For both of these tasks, existing methods often lack either scalability or interpretability. Scalability is especially important as dataset sizes grow and it is often necessary to be able to process streaming data online without being able to store it. Interpretability helps to understand a given result and is of increasing importance if actions have to be taken based on the modeling result. Such actions often need to be justified to customers or other stake-holders based on information extracted from the model. In this thesis, both scalability and interpretability are achieved by focusing on generative Bayesian topic models for text data. These models are applicable in the supervised as well as the unsupervised setting while maintaining interpretability in both cases.
Overall, four novel topic models are proposed in this thesis. These models allow to not only cluster and classify the data but also to assign a semantic interpretation to each cluster that helps to understand its content. This way, it is possible to understand why a text document was assigned a certain topic. At the same time, the proposed models are scalable to large datasets and able to handle streams of data.

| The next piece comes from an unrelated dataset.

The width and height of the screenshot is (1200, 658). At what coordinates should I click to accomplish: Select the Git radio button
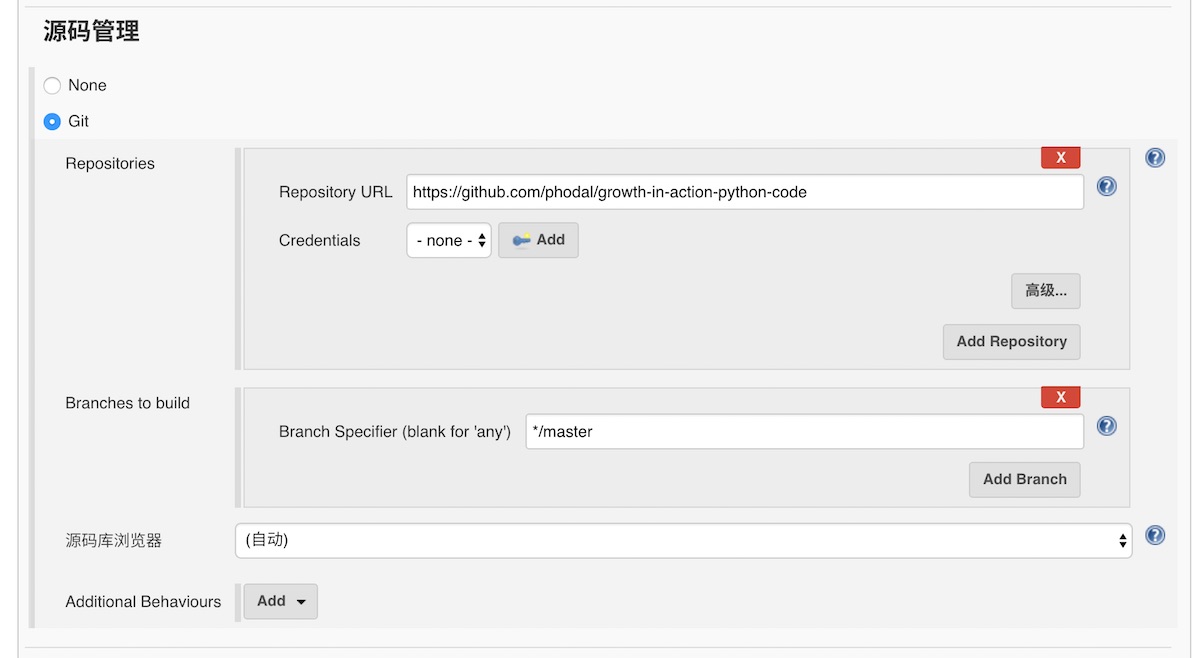[x=52, y=122]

The first model is trained online and used for multi-label classification of text, meaning that each document may be assigned several labels that possibly exhibit dependencies. The second model is a nonparametric multi-label topic model that utilizes a novel sampling method to make it more efficient. Its nonparametric nature allows it to model different label frequencies. The third model is also nonparametric and trained with a hybrid Variational-Gibbs sampling training algorithm that takes advantage of sparsity. The last model is trained online and tracks changes of topics over time to analyze the German media with respect to the refugee crisis. In conclusion, this thesis demonstrates the manifold possibilities and flexibility of the topic model framework for complex settings such as multi-label classification by exploring different learning and sampling strategies.